If they want to reduce inspection from 100% of all inspections they should use a technique such as statistical.

Now if they want guidance in what are more critical areas for them to tune their statistical inspection I'd have a little more sympathy but still shouldn't be on the drawing.
 
The Quality Assurance Director is incorrect here. What he really wants to know is the function and relationship of the part and how it is used during the assembly.

QA will require a Control Plan for this part and one does not want to spend time and $$ checking on a regular basis features (characteristics) that are not important to its function.

Do not highlight this information on the drawing but give the QA department a "feel" of the product.

I remember when I was a Quality Manager and we had a new stamping from a GM division. I phoned the Designer and asked THE question (what's important). Of course, I received "everything is important". I really wanted to know the function and relationship of the features. I eventually received the information from the GM Quality department and it was helpful.

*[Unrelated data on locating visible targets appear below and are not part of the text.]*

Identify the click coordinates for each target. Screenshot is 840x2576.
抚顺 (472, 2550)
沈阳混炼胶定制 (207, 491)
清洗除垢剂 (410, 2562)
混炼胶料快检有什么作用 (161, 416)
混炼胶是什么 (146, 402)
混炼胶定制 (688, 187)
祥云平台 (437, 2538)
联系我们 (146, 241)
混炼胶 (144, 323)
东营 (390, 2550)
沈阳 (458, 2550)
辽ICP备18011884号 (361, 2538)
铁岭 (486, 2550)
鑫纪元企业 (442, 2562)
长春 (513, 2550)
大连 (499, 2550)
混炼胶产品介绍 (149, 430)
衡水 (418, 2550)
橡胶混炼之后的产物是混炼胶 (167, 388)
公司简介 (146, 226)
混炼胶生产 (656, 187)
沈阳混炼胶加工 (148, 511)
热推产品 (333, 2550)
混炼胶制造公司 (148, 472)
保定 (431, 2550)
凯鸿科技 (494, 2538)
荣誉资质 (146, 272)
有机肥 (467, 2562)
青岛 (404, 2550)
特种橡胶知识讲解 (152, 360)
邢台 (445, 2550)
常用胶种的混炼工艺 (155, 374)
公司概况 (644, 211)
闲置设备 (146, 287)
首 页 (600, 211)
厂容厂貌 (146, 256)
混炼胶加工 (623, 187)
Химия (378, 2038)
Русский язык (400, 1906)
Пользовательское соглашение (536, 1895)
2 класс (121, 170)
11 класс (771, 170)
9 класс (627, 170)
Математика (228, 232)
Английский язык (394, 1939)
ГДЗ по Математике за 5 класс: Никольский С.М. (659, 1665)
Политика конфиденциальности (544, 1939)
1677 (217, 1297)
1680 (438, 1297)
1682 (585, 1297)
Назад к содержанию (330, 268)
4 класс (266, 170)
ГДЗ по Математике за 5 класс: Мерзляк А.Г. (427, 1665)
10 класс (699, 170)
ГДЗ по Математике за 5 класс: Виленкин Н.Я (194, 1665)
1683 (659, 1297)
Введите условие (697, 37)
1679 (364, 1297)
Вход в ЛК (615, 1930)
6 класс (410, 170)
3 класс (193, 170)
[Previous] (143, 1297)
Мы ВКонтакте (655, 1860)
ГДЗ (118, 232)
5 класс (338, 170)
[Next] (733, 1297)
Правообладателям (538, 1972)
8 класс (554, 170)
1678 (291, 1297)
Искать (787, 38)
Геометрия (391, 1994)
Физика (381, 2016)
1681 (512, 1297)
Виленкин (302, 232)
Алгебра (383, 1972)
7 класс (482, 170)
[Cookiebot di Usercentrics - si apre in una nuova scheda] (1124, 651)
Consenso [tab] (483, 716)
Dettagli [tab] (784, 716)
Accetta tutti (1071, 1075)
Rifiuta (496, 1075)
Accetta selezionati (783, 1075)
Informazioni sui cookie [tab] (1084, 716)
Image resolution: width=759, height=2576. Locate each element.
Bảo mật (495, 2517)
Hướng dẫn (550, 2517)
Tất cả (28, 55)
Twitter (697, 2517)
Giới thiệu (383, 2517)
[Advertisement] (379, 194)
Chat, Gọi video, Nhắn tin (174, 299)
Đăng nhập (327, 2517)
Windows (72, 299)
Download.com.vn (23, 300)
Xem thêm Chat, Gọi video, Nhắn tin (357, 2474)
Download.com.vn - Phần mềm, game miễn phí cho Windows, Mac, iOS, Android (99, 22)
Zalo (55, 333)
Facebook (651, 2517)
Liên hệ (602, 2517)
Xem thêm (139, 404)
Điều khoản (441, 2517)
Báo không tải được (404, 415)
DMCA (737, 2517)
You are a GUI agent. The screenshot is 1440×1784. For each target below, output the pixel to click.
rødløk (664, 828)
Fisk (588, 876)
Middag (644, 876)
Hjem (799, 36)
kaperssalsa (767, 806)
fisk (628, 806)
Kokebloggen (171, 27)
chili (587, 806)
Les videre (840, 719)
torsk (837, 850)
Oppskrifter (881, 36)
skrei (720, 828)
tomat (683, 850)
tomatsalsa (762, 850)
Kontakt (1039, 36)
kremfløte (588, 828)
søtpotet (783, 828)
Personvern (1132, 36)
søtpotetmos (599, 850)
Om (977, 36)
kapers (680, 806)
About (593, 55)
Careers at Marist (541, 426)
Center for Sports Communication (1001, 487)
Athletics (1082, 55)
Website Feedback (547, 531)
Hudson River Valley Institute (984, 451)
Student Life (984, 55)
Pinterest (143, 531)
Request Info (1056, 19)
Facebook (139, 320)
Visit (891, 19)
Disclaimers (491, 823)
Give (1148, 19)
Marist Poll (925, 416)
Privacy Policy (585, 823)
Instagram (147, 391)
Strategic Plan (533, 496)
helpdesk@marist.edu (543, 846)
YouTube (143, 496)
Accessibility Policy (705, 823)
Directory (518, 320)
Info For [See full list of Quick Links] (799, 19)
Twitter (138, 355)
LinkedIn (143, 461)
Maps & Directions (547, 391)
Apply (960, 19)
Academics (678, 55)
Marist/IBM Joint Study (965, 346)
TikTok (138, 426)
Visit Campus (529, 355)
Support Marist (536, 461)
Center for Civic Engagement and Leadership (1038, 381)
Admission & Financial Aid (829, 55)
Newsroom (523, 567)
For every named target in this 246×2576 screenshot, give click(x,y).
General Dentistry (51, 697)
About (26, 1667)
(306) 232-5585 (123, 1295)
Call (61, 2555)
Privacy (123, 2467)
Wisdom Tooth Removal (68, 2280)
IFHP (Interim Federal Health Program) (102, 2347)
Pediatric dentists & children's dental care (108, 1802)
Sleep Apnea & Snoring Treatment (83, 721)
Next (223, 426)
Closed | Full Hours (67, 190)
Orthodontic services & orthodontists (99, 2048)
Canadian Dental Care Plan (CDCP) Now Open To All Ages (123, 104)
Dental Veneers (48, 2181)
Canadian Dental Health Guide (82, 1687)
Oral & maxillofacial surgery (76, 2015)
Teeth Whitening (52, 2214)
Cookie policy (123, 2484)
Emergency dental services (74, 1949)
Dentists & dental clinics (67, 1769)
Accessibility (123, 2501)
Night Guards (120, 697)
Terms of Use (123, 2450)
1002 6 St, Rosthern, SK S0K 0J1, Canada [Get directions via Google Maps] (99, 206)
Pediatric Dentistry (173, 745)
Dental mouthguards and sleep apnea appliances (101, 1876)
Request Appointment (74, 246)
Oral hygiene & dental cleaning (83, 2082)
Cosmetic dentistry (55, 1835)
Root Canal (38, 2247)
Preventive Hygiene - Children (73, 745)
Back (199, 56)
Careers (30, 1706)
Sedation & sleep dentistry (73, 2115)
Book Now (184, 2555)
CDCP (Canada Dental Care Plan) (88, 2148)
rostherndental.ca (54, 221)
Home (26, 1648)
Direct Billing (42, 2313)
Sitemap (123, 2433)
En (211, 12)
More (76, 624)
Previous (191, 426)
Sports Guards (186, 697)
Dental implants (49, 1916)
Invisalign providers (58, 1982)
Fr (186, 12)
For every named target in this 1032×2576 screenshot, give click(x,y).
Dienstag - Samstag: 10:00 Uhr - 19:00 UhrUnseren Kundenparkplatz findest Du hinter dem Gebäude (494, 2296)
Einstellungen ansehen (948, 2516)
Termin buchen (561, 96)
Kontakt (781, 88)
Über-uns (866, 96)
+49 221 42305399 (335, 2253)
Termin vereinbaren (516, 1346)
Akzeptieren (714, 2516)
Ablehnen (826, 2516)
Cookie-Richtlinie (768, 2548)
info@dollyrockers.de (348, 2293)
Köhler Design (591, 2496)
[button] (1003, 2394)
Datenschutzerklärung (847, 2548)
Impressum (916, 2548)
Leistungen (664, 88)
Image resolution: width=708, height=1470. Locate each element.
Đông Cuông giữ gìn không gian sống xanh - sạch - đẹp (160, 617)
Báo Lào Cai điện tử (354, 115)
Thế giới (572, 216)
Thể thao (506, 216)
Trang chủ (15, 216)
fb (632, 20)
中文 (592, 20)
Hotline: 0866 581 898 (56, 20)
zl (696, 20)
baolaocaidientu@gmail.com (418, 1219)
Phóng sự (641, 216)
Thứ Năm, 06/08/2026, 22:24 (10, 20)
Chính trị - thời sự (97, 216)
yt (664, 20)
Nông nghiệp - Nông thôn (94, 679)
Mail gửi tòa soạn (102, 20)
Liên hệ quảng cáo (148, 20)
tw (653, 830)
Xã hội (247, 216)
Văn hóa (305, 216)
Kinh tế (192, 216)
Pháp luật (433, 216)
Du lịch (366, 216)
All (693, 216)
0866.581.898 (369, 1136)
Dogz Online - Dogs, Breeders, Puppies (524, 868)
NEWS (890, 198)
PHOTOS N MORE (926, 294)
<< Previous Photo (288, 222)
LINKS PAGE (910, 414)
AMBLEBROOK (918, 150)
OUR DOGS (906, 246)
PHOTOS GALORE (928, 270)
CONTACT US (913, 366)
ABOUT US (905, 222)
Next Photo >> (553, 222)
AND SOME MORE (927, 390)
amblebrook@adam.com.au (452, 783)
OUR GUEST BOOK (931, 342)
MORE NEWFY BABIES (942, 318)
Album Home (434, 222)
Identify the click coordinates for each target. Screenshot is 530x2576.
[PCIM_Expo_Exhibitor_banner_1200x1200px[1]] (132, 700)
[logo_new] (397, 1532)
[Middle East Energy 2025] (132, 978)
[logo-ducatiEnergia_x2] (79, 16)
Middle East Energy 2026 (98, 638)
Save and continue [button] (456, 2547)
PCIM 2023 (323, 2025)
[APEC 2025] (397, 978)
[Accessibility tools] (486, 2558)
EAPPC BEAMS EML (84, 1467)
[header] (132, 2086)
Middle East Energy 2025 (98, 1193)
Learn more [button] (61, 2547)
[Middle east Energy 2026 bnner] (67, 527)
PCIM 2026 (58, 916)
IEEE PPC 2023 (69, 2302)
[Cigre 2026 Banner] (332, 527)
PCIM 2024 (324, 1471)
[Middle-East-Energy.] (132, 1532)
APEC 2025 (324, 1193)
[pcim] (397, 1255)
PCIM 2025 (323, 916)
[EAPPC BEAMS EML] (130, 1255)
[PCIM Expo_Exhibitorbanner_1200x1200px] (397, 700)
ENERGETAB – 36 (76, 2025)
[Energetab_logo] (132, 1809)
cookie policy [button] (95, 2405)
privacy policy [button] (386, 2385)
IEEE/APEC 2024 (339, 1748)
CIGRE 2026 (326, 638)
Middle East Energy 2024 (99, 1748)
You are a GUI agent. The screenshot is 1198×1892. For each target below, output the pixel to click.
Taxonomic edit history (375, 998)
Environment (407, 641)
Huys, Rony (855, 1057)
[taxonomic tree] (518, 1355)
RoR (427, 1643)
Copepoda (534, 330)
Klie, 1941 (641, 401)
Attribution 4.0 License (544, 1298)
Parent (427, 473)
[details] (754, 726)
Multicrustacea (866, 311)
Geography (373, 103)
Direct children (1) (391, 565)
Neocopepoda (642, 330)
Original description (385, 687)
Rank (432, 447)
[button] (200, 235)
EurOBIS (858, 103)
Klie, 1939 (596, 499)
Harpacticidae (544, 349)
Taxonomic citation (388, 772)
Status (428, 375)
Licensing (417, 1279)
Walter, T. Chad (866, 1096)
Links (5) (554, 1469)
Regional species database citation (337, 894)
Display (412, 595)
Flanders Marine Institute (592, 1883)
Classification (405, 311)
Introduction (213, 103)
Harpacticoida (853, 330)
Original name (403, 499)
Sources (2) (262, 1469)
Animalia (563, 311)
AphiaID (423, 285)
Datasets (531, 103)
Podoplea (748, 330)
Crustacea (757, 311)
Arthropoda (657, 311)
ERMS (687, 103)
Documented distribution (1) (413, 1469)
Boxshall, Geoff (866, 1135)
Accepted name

Ask the QA Director if the information required is the function & relationship of the part.



Dave D.
 
If they want to reduce inspection from 100% of all inspections they should use a technique such as statistical.

Sorry, should be:

If they want to reduce inspection from 100% of all dimension on all items they should use a technique such as statistical.
 
When I worked in the automotive industry they used a symbol to designate critical features as 'Key Product Characteristics' (example: DaimlerChrysler used a diamond symbol adjacent to the dimension on the drawing). Any feature designated as a KPC was required to be statistically controlled with a minimum Cpk of 1.33.

That said, I always felt it was a bad practice to designate criticals.